Your instructions
Across the entries below, how many lines have the string "computer" in them? Reply with only the number.

Data provided
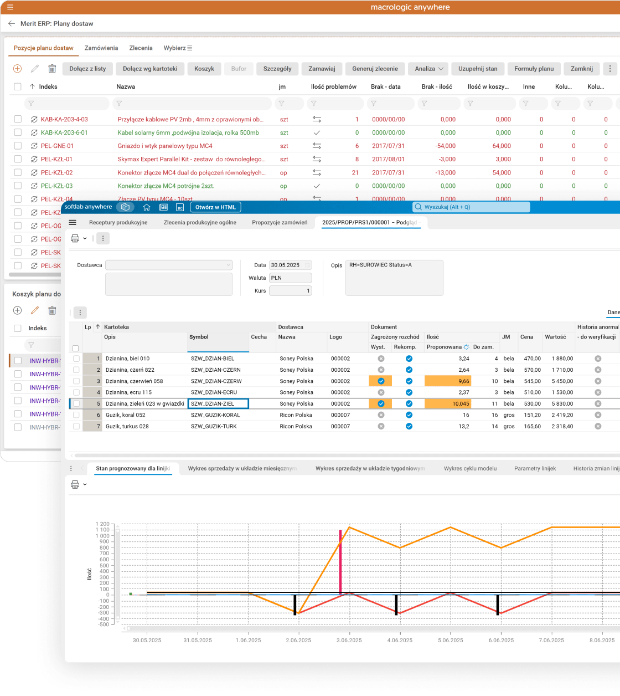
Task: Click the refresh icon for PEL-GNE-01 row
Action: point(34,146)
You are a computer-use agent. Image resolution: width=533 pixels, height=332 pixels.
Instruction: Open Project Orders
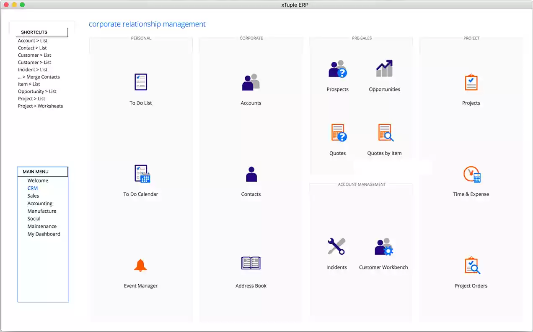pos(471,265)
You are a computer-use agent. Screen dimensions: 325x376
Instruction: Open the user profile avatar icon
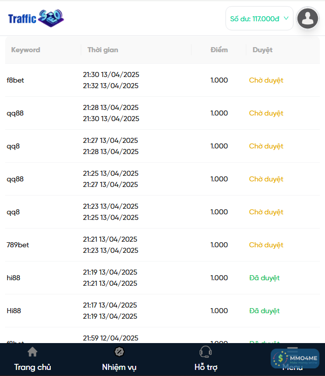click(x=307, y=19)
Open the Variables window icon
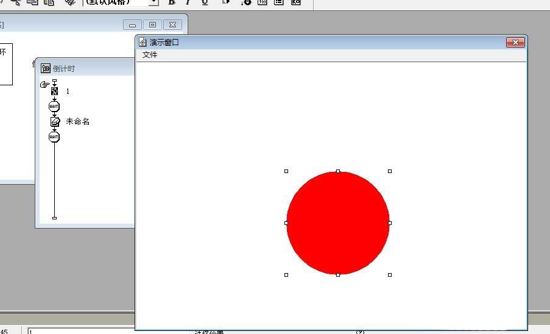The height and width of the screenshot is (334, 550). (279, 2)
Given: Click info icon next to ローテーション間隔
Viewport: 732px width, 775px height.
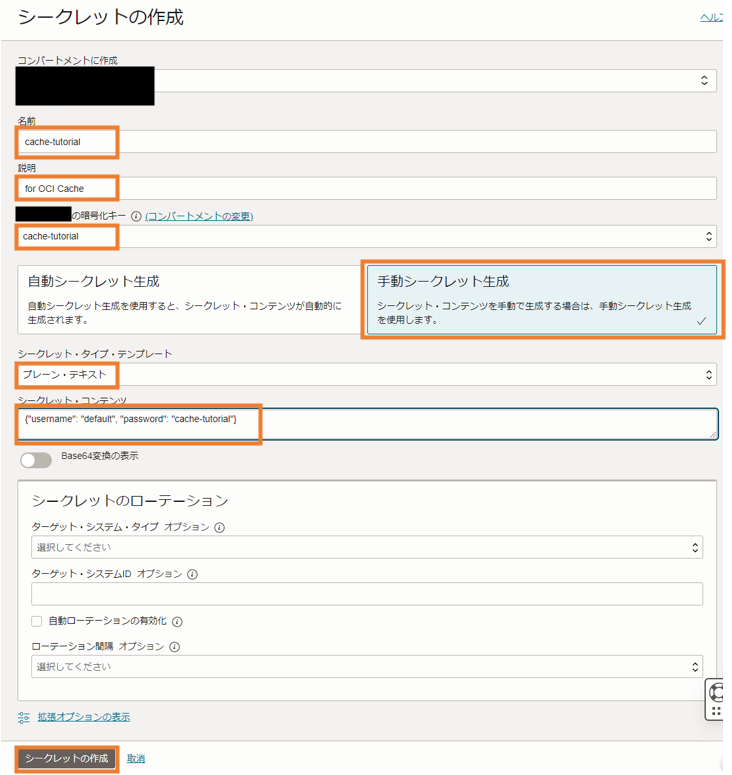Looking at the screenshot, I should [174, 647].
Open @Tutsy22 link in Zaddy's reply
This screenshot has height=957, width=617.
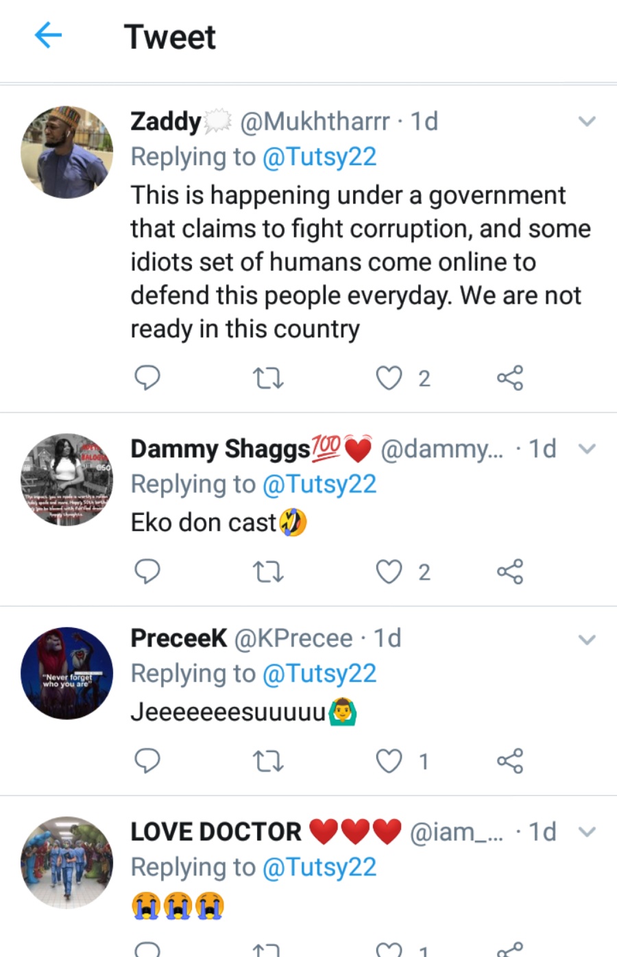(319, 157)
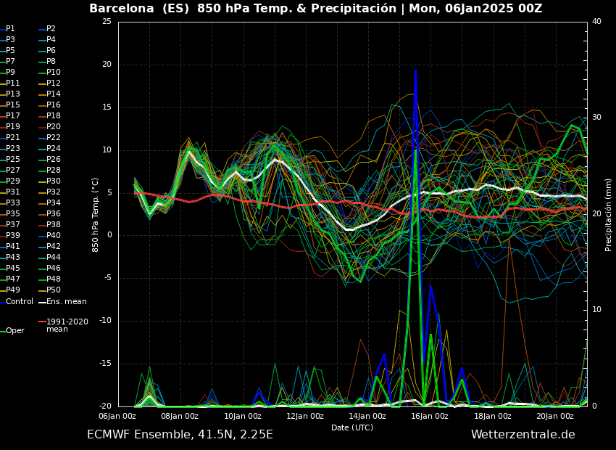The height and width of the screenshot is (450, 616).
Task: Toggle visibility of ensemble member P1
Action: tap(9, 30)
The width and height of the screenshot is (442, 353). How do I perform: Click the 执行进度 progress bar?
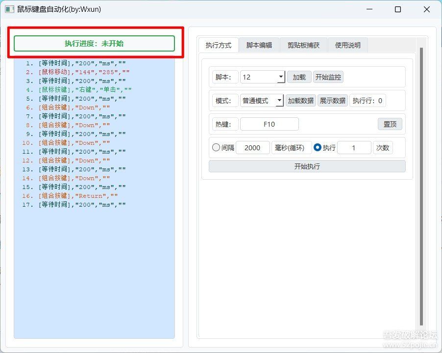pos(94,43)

---

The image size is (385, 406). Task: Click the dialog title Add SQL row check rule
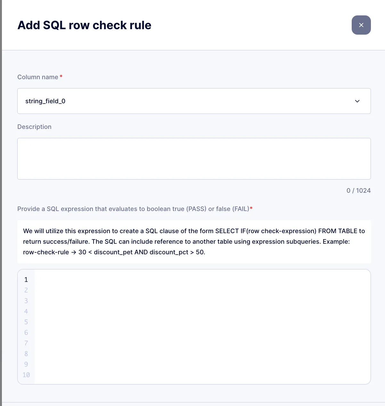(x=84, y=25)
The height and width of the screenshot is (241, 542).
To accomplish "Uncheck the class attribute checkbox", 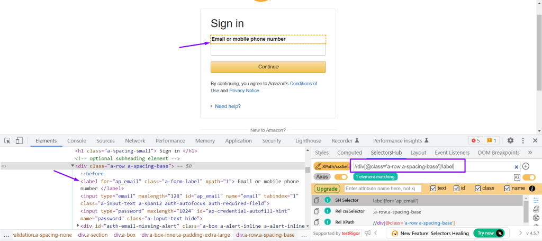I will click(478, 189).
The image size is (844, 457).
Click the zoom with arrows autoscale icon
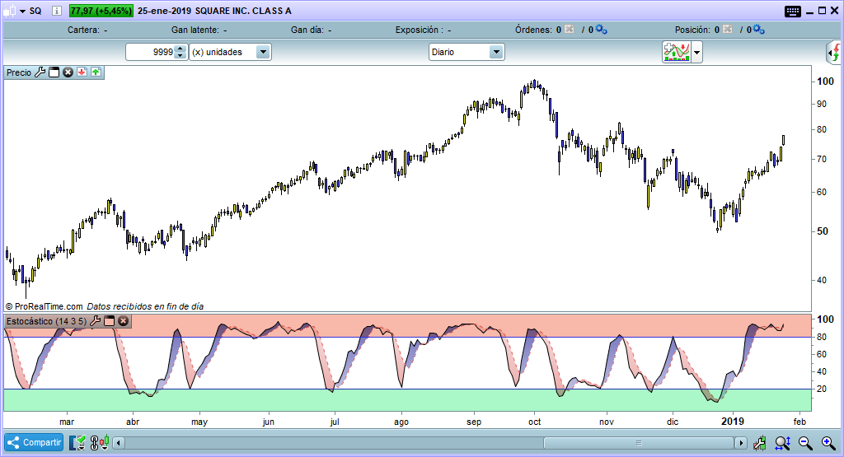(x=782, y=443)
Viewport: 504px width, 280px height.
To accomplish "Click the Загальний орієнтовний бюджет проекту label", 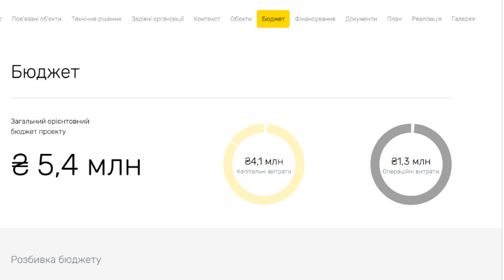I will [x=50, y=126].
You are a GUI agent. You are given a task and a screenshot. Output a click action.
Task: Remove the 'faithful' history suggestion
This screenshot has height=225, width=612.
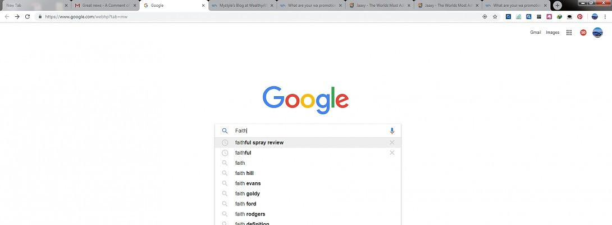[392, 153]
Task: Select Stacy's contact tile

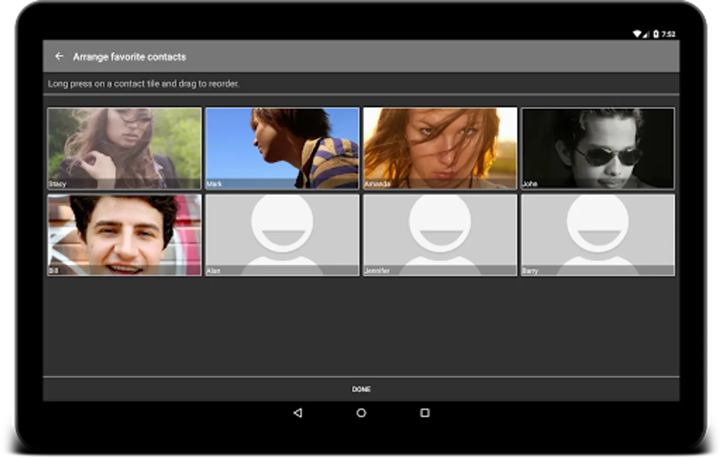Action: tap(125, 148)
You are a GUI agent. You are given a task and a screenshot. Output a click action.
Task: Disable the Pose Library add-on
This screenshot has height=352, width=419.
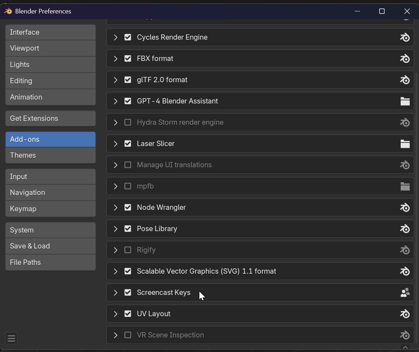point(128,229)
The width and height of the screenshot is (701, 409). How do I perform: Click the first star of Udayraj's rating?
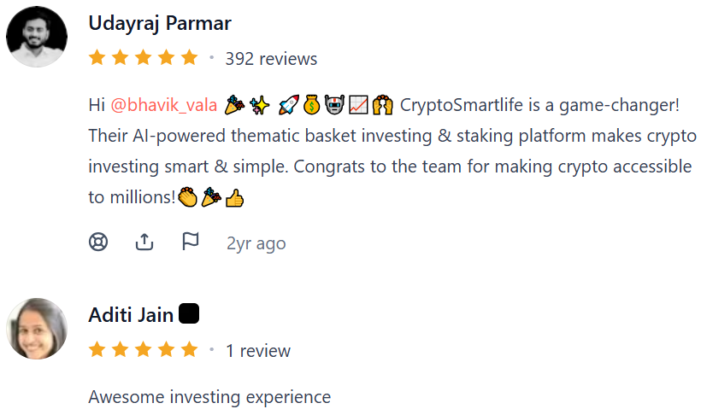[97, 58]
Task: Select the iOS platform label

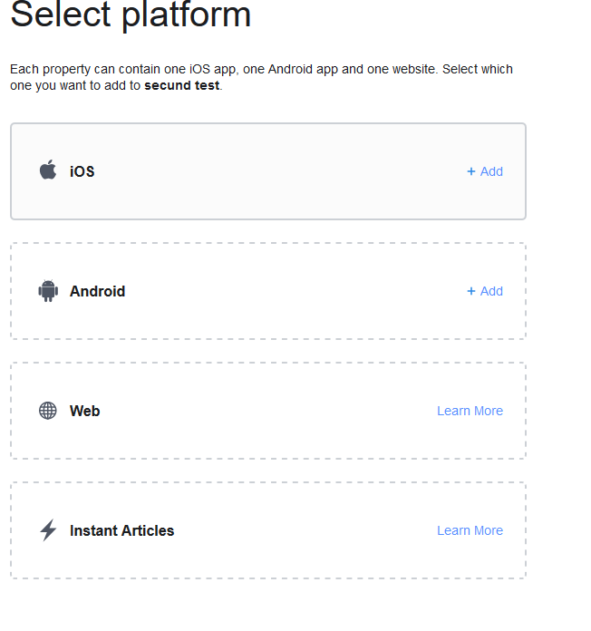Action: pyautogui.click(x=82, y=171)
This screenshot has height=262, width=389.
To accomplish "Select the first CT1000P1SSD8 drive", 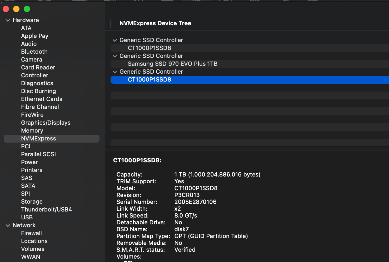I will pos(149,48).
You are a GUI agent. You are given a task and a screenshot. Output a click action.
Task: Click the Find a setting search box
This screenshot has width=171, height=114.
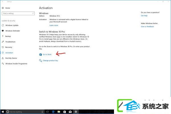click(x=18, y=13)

* * *

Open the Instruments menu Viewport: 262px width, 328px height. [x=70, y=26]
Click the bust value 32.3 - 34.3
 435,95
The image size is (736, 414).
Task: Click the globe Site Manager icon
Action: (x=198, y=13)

Task result
2